In recent years I’ve changed some of my early notions about writing. Here are some revised thoughts.
Money – Samuel Johnson said, “No one but a blockhead ever wrote for anything except money.” I used to agree with him, primarily because writing was how I earned my living. I stood in awe of big-money writers.
I was wrong. Money is only one of many good reasons why people write. Other motives include retaining one’s sanity; capturing life by putting it on a typed or handwritten page; pinning down vague or unruly feelings by the use of precise words.
Writing as a career – In the past I sometimes advised young persons to avoid careers in writing. Although I enjoyed most of my own career (if you can call it that), I soon learned that the supply of writers is always greater than the demand. Our economy does not reward writing, nor does our culture esteem writers. Many years ago a Hollywood mogul said, “A writer is nothing but a schmuck with a typewriter.” That attitude has not changed much over the years.
Even so, today I would say this to a 20 year old who thinks he/she might have a future in writing: “Go ahead. Give it a try. Earn a living at it, if you can. But don’t just play at it. Work hard. Don’t dream about writing. Sit down and do it. Write (and read) as much as you can. Find good editors who will point out your mistakes as well as your strengths. The English language deserves to be honored. It is a magnificent tool with which you can do remarkable, worthy things. Give it your best.”
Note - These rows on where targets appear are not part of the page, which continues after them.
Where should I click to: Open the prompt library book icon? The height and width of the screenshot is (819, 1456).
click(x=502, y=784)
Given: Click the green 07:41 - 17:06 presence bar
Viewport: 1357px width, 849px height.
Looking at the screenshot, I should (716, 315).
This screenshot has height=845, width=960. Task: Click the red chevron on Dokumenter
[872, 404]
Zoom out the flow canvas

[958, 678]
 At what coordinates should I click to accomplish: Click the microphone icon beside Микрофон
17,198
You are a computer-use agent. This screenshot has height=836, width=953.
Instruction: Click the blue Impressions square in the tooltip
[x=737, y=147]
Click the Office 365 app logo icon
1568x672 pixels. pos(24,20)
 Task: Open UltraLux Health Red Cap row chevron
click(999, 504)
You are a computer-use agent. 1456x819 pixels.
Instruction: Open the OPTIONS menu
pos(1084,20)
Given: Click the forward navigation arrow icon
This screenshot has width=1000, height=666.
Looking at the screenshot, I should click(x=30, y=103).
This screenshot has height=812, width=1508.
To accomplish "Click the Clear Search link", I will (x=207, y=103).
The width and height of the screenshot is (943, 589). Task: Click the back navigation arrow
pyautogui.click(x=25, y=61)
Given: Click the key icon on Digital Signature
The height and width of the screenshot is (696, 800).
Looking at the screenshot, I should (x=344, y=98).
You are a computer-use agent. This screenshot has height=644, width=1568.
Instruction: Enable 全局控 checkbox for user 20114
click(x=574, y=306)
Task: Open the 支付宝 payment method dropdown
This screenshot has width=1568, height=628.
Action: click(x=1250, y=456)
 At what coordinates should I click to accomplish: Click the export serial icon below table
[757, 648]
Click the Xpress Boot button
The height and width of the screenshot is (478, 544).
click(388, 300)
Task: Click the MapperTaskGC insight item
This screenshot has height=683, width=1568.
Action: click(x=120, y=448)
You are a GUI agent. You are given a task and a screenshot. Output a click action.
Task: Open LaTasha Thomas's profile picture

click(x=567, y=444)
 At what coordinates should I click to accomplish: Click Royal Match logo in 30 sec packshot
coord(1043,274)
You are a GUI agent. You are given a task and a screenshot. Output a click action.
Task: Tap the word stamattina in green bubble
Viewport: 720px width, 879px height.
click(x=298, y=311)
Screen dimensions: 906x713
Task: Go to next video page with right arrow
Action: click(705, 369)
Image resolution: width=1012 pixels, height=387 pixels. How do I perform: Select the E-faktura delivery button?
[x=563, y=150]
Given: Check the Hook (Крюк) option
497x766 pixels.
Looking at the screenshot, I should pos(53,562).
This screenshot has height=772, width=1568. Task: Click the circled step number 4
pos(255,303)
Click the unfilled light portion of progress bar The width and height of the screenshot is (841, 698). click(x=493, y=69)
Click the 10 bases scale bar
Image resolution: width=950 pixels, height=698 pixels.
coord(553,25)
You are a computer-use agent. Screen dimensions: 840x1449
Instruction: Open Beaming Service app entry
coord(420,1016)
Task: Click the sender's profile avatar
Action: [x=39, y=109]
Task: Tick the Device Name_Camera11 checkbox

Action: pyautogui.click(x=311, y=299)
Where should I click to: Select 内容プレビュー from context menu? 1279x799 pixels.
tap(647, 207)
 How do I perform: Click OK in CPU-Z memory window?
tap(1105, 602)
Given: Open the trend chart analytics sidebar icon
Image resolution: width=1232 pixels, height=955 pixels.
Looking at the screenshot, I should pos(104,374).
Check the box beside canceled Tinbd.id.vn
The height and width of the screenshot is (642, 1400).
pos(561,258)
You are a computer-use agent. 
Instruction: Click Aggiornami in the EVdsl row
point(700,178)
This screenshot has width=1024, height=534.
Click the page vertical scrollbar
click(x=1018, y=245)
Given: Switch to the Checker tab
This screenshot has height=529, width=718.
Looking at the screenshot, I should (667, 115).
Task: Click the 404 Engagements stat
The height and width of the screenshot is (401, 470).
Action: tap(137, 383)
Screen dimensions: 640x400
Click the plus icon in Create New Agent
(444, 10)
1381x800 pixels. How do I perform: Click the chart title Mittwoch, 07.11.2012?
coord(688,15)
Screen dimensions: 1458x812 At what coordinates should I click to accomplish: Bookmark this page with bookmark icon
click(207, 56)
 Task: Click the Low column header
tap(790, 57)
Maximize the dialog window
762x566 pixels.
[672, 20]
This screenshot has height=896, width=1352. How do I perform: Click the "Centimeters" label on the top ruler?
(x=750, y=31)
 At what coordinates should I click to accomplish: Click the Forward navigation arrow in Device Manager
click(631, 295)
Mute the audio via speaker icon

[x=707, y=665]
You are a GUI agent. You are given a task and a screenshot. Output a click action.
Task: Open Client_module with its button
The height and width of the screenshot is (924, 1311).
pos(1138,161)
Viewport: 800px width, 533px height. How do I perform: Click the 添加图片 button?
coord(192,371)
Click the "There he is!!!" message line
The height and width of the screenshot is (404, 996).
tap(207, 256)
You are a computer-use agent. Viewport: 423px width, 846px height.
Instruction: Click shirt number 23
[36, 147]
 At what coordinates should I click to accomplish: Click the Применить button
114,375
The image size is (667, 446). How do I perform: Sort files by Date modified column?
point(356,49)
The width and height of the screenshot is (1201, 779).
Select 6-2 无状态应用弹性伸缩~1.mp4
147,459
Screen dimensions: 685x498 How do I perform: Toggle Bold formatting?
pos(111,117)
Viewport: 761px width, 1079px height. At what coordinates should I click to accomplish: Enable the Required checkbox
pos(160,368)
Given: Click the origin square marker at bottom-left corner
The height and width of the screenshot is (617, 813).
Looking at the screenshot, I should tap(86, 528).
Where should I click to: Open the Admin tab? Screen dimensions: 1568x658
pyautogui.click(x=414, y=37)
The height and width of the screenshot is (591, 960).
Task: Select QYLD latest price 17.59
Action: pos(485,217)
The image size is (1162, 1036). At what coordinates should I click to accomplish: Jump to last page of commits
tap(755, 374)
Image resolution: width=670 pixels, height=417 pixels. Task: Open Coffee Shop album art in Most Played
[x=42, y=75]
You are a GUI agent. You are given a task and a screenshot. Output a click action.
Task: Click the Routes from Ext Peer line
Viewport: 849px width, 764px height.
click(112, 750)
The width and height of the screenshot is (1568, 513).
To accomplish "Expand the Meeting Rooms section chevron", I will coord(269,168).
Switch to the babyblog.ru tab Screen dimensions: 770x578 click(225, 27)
I wish someone had said that to me, although it might not have made any difference. My early mentors were city editors whose literary counsel was this: “There’s a factory fire on the east side. You’ve got an hour to cover it, write it up and give it to me in six paragraphs. Get a move on.”
Writers workshops – I once regarded writers’ conferences as gatherings of pitiful wannabe novelists and poets, most of whom only talked about writing without actually performing the scut work. Even today I’m not sure I was completely wrong about that. But now my attitude is: So what? What harm is done by letting people come together and listen to professional writers give encouragement and advice?
A well-organized writers workshop typically overflows with hard-nosed practicality (which most writers need plenty of). It is a place where lonely word-lovers can meet, exchange ideas, form friendships. A writers’ conference keeps hope alive.
I took up writing as a way to escape heavy lifting. I have succeeded in that, and I’m glad. But if I had it to do over, I’d try to choose more serious topics. I would be more angry, impassioned, committed to noble causes. But who’s complaining? I’m just grateful there’s a market for froth and the frivolous.